Pause Tables can be anything that will fit your dog’s entire body as long as it is stable. Your dog will be jumping onto this surface, and their body weight will need to be supported.
Dogwalks are similar to the catwalks that you see gymnasts use. This doesn’t have to be anything fancy, just a stable, elevated board that your dog can balance on while walking.
Tools, Tips, and Tricks
Agility training isn’t just for the athletic types, it is for everyone and every breed. There is a common misconception that the trainers need to be professional or in shape and that agility only pertains to large dog breeds. This is simply not true, as long as a person is educated and motivated, they can be a trainer. Your dog learns from your body language and movements, as well as the tone of voice while training.
With agility training, especially competitive agility shows, your dog’s body is being put under pressure. You must be sure that your dog is happy and healthy, so be cautious during training on hot days and always have water available. It is recommended that you always consult with your veterinarian before starting training.
Dogs get more than just exercise from agility.
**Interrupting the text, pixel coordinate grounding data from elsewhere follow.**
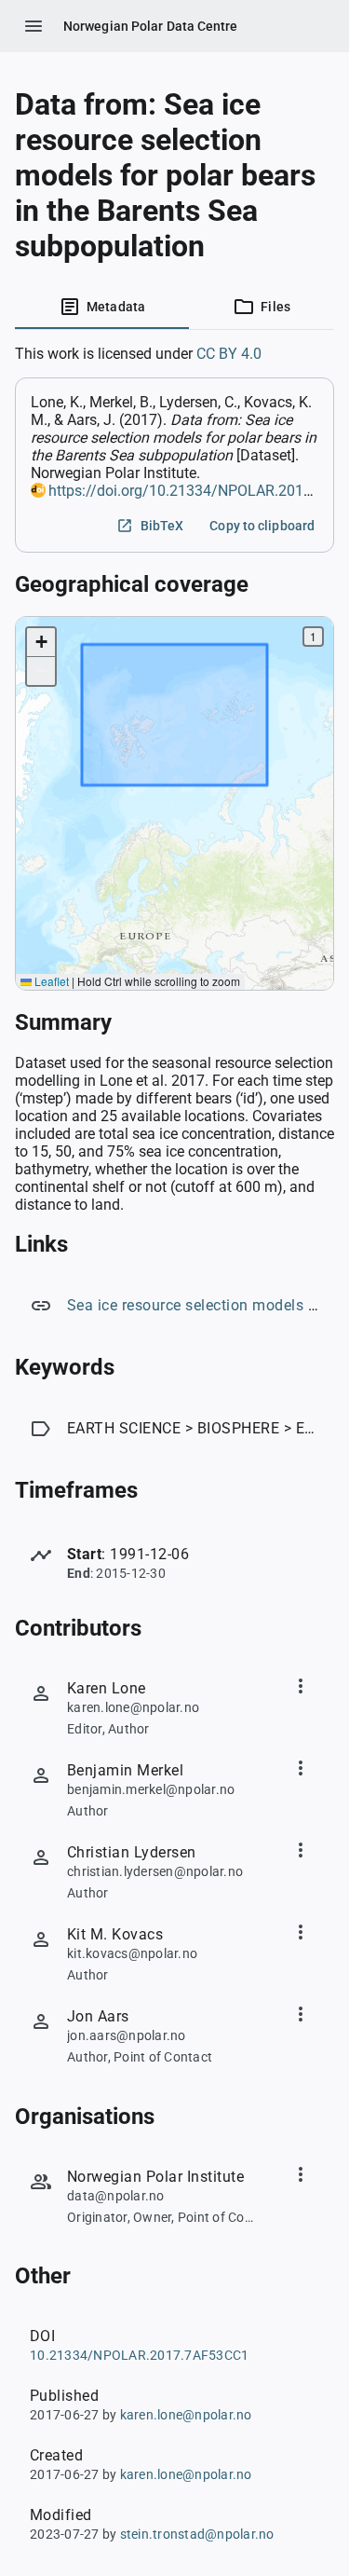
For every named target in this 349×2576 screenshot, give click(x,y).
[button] (41, 642)
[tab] (102, 306)
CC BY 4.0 (229, 354)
Going through the obstacle course stimulates your dog’s brain and releases endorphins making your dog feel good. You’ll also notice that they’re seemingly more responsive to commands, this is because they have started to view training as playing.
You Don’t Need To Drain Your Wallet
Money is an issue for many people, but training doesn’t have to be draining! Training costs time and effort more than it does money. You can spend an hour a week at a professional training facility, or 20 minutes a day at home. Many handlers offer free trials or very inexpensive, discounted classes.
There are a variety of products and tools out there to assist you in training. The prices and uses are quite varied, but there is certainly something for everyone. From easy, handheld clicker for good behavior to rechargeable dog shock collars. While training it is crucial that you follow through with punishments as well as rewards. Having a stable, regular routine will make this training phase much easier.
Starting, Succeeding and Failures
As you may have guessed, beginning the training is the toughest part. Your dog may be distracted, overexcited or may refuse to have any part of it. It will take much time and patience to get them to run through the course successfully, so don’t expect it to happen overnight, or even in the first week or so. Praise and reassurance are very important at this time, your dog wants to please you, you have to teach them how.
After some time together, your dog, and possibly you, too, will begin looking forward to these training sessions. These will be the moments you will bond and will strengthen your relationship, as well as form a means of communication.